Stored items
++++++

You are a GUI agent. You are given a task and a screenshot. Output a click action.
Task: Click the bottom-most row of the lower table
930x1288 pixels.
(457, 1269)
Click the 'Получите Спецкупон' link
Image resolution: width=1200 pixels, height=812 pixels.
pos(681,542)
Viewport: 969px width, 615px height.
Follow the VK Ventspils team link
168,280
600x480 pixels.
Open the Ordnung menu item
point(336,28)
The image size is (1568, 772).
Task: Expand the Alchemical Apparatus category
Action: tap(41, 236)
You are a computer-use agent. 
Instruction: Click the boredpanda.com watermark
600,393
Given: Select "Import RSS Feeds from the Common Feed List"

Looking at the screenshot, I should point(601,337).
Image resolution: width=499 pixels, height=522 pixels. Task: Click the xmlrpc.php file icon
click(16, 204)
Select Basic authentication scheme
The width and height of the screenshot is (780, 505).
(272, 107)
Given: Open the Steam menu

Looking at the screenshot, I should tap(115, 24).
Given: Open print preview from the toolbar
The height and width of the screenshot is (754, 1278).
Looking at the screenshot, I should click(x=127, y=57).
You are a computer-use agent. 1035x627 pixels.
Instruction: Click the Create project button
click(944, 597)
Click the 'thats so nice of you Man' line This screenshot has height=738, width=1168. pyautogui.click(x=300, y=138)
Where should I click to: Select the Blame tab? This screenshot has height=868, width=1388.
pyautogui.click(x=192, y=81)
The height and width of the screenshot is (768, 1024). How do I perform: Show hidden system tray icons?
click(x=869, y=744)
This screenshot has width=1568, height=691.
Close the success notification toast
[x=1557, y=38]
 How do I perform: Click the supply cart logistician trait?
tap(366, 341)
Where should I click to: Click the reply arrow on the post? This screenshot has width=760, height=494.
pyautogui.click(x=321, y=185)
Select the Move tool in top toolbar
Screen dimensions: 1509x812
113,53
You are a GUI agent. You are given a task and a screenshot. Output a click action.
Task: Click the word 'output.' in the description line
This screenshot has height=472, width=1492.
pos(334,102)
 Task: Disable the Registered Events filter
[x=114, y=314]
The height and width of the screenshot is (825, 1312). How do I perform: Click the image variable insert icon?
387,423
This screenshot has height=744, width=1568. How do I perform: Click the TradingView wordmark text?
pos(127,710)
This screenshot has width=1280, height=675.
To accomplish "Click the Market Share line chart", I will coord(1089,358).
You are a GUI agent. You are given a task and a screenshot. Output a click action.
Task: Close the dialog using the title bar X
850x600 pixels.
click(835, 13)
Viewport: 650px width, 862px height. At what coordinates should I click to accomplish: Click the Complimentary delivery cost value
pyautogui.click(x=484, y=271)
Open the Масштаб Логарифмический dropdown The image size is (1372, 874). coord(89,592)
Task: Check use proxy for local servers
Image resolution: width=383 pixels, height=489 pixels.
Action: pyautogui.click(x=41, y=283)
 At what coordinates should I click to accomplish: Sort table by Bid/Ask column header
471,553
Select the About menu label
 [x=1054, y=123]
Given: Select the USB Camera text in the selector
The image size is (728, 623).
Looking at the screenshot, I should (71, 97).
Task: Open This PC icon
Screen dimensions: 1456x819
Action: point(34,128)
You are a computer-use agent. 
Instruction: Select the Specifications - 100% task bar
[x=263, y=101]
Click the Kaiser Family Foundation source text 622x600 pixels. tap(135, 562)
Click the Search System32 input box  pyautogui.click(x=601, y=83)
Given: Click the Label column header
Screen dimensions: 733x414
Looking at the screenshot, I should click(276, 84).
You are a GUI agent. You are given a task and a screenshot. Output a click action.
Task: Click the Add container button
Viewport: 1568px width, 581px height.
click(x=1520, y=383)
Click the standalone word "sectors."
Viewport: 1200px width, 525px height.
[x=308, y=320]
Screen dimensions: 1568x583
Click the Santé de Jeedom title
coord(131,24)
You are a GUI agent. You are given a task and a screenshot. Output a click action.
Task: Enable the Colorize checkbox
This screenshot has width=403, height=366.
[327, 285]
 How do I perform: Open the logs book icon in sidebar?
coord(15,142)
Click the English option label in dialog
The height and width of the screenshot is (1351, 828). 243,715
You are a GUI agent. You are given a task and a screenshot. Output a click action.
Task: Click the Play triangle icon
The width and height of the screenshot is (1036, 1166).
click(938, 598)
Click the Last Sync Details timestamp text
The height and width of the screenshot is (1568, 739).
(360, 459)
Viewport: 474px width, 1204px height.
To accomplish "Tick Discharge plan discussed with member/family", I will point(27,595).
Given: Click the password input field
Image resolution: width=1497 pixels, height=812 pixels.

++++++

### Work request
For the string "input", report how many lines of the records contain it, giving the number only.

### Answer to this problem
2